## Records to use
^^^^

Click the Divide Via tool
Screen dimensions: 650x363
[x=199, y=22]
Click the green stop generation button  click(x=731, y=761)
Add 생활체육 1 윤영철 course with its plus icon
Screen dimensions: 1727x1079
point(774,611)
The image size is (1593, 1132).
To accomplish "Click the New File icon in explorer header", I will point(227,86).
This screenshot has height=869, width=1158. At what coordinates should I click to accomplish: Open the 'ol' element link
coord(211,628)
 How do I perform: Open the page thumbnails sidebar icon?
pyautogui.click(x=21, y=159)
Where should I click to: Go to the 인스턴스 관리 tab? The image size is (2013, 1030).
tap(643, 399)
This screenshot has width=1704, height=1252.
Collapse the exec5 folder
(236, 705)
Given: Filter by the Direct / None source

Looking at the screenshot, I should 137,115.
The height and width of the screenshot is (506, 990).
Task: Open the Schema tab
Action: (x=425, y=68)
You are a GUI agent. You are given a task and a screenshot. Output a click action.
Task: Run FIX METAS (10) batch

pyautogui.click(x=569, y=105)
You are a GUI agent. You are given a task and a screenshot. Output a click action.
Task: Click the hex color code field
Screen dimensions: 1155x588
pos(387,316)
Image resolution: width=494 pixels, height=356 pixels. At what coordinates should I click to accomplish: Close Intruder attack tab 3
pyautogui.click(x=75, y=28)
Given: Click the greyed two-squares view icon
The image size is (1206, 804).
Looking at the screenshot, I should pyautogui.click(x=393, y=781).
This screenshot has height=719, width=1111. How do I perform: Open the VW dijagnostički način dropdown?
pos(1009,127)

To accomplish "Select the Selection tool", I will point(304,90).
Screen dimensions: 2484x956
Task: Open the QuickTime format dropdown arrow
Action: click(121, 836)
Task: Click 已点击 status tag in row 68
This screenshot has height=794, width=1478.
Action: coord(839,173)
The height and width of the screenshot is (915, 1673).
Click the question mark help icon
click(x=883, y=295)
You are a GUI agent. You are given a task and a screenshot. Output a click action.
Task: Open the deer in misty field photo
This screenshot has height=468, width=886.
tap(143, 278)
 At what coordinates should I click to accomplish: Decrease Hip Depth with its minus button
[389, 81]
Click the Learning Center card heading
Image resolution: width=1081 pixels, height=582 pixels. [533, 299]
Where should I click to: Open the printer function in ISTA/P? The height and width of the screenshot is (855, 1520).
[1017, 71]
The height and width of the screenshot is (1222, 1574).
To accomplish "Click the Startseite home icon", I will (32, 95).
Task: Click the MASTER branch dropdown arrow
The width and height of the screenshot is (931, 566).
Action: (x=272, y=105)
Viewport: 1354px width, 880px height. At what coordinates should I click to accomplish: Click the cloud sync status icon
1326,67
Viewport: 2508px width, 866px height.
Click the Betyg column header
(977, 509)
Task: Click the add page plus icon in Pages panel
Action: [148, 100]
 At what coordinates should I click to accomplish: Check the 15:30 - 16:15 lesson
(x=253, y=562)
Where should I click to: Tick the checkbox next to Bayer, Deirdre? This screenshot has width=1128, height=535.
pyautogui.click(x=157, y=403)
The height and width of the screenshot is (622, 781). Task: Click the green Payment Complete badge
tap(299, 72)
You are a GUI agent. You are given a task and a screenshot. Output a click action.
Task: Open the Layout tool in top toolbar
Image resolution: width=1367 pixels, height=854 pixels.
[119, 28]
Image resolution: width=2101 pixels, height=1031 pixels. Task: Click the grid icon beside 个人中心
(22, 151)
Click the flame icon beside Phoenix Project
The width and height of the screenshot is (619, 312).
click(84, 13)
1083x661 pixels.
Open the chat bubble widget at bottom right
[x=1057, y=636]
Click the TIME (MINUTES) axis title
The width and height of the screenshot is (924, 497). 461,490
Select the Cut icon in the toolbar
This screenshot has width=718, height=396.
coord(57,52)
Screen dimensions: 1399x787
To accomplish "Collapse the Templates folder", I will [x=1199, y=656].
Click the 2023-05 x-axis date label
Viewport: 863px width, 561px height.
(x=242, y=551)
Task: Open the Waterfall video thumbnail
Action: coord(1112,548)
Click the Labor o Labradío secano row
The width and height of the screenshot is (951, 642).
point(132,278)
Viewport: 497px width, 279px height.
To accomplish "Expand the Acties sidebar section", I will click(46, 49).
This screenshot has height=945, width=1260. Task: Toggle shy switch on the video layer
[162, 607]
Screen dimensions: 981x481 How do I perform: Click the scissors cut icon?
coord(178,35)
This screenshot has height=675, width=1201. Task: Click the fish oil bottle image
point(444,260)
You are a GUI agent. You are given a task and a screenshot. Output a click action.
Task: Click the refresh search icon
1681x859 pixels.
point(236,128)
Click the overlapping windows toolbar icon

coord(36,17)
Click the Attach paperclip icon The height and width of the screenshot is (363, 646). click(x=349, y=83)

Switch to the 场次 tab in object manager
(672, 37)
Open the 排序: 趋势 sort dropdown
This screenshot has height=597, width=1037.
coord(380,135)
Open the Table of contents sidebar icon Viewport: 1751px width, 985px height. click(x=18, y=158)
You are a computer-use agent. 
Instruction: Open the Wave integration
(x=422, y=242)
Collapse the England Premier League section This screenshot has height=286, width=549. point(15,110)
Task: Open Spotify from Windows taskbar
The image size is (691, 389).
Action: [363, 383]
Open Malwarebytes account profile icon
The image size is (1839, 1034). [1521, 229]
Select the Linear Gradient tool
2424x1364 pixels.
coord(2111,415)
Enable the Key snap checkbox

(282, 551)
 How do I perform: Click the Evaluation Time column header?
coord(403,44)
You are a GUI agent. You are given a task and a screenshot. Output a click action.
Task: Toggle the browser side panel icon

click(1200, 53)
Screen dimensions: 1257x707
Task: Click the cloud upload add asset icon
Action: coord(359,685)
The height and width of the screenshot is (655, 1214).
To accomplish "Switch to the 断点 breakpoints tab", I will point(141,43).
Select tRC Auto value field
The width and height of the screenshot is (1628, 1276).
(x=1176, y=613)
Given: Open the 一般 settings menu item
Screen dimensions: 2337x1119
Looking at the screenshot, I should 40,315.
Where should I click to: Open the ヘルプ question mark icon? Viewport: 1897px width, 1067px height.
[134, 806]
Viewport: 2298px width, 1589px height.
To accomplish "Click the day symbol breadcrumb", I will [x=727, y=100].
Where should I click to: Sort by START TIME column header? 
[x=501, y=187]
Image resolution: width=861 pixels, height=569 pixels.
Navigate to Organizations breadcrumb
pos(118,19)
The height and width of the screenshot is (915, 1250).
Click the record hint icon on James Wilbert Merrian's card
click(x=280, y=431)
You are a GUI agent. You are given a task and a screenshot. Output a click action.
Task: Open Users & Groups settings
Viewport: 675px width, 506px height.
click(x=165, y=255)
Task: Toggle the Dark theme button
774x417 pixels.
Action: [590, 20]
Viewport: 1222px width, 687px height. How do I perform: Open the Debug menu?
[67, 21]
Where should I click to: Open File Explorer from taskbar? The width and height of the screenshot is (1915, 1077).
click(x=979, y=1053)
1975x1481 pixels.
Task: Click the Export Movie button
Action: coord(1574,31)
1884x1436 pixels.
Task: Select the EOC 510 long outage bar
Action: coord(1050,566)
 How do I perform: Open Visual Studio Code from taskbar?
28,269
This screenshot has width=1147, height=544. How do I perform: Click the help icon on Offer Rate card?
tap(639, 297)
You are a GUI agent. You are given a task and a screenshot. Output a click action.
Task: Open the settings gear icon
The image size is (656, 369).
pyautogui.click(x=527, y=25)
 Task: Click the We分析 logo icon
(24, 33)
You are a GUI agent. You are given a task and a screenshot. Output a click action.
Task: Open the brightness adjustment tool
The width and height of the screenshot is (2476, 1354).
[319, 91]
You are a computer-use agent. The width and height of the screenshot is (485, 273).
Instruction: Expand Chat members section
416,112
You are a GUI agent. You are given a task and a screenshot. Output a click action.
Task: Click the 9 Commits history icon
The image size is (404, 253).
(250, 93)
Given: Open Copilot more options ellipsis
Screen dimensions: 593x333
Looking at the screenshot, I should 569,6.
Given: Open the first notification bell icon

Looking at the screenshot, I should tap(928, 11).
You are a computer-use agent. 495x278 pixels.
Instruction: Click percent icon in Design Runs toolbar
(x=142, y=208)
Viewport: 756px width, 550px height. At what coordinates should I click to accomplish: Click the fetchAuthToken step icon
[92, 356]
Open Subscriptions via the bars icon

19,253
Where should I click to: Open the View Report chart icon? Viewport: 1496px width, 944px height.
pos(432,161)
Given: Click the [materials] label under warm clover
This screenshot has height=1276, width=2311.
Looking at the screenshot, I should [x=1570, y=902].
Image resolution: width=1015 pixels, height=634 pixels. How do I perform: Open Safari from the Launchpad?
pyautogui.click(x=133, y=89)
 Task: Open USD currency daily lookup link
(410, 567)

^^^^

## Exercise requirements
Output exactly the lines of the records from the first through the one bearing "The height and width of the screenshot is (915, 1673).", both ends included.

## Result
Click the Divide Via tool
Screen dimensions: 650x363
[x=199, y=22]
Click the green stop generation button  click(x=731, y=761)
Add 생활체육 1 윤영철 course with its plus icon
Screen dimensions: 1727x1079
point(774,611)
The image size is (1593, 1132).
To accomplish "Click the New File icon in explorer header", I will point(227,86).
This screenshot has height=869, width=1158. At what coordinates should I click to accomplish: Open the 'ol' element link
coord(211,628)
 How do I perform: Open the page thumbnails sidebar icon?
pyautogui.click(x=21, y=159)
Where should I click to: Go to the 인스턴스 관리 tab? The image size is (2013, 1030).
tap(643, 399)
This screenshot has width=1704, height=1252.
Collapse the exec5 folder
(236, 705)
Given: Filter by the Direct / None source

Looking at the screenshot, I should 137,115.
The height and width of the screenshot is (506, 990).
Task: Open the Schema tab
Action: (x=425, y=68)
You are a GUI agent. You are given a task and a screenshot. Output a click action.
Task: Run FIX METAS (10) batch

pyautogui.click(x=569, y=105)
You are a GUI agent. You are given a task and a screenshot. Output a click action.
Task: Click the hex color code field
Screen dimensions: 1155x588
pos(387,316)
Image resolution: width=494 pixels, height=356 pixels. At what coordinates should I click to accomplish: Close Intruder attack tab 3
pyautogui.click(x=75, y=28)
Given: Click the greyed two-squares view icon
The image size is (1206, 804).
Looking at the screenshot, I should pyautogui.click(x=393, y=781).
This screenshot has height=719, width=1111. How do I perform: Open the VW dijagnostički način dropdown?
pos(1009,127)

To accomplish "Select the Selection tool", I will point(304,90).
Screen dimensions: 2484x956
Task: Open the QuickTime format dropdown arrow
Action: click(121, 836)
Task: Click 已点击 status tag in row 68
This screenshot has height=794, width=1478.
Action: coord(839,173)
The height and width of the screenshot is (915, 1673).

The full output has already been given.